At Premier, some new contracts spell out elements of the alliance's marketing plans, such as the number of hospitals it will work with each quarter to determine how the contract helps their facilities, Mr. Strong said.
Premier also is striving to create a "value index" for vendors. The index would resemble Premier's reports to hospitals, which place a dollar value on Premier's services to them. The task is difficult because the return on marketing isn't always clear, and the reports might cost $100,000 a year.
The development of regional delivery networks is one force behind such efforts. Large networks are potential competitors to groups. They might buy as much as some groups and offer vendors other advantages. For example, they won't charge administrative fees.
"There is some concern on our part," said Richard Altman, vice president of shared services at Connecticut Health Institutional Services in Wallingford, which draws all its revenues from administrative fees. "But the reason I'm very positive is that we're so diversified."

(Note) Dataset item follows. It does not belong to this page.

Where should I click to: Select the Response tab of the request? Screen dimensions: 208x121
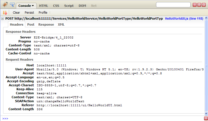[46, 24]
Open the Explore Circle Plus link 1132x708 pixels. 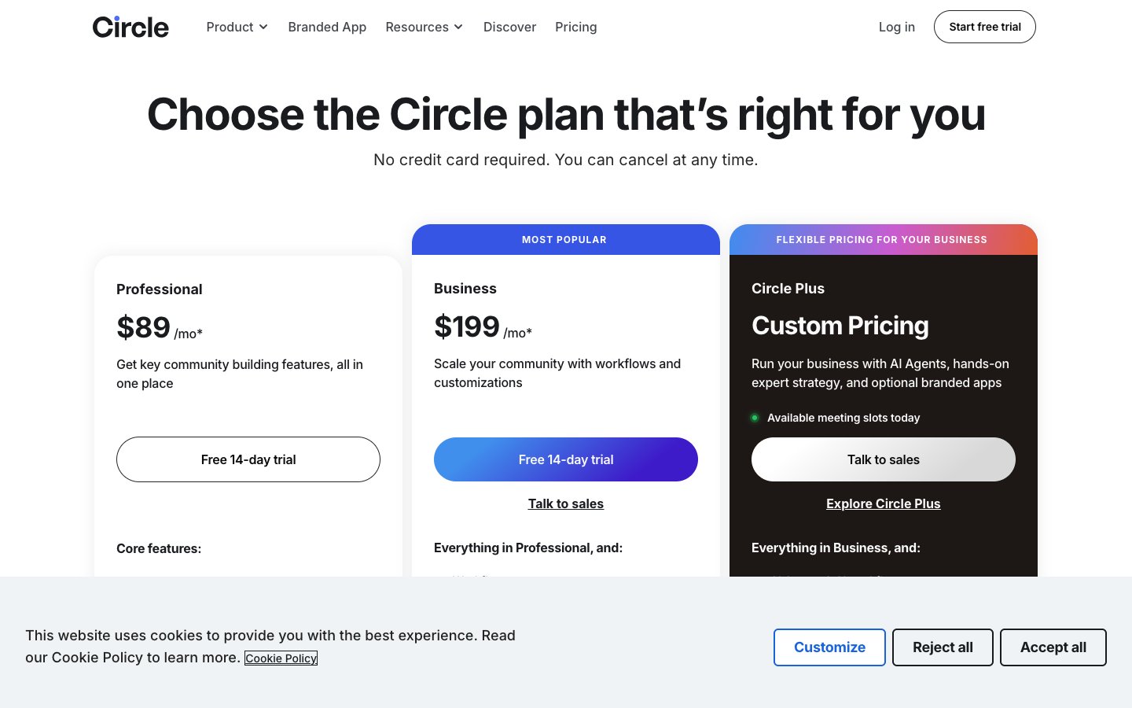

Hospitals make up only one-fourth of the group's business. Its revenues have grown because it's expanded services to physicians, dentists and other healthcare practitioners. Still, the pressure vendors are putting on administrative fees has Mr. Altman seeking other funding sources.
In May, CHIS started charging new physician members $50 per year. It promised to refund the $50 if the physicians failed to save at least three times that through group contracts. It probably will extend the policy to other members later this year, Mr. Altman said. Hospitals, which pay dues to the state association, will be exempt.
Fees don't raise the prices paid for products, purchasing groups argue. Instead, they reduce company profit. If the group is good, it will save vendors overhead costs, so fees are more than a payoff for access to group members.
Such arguments don't convince everyone. The states of Oregon and Washington are starting to question whether fees raise the cost of products for which they reimburse hospitals, said Larry Dixon, director of materials management at Sisters of Providence Health System in Seattle.
"Maybe now's the time to ask, `What are administrative fees really, and why are they still part of group purchasing?'*" Mr. Dixon said. "I want to know how administrative fees actually are translating to reduced healthcare costs."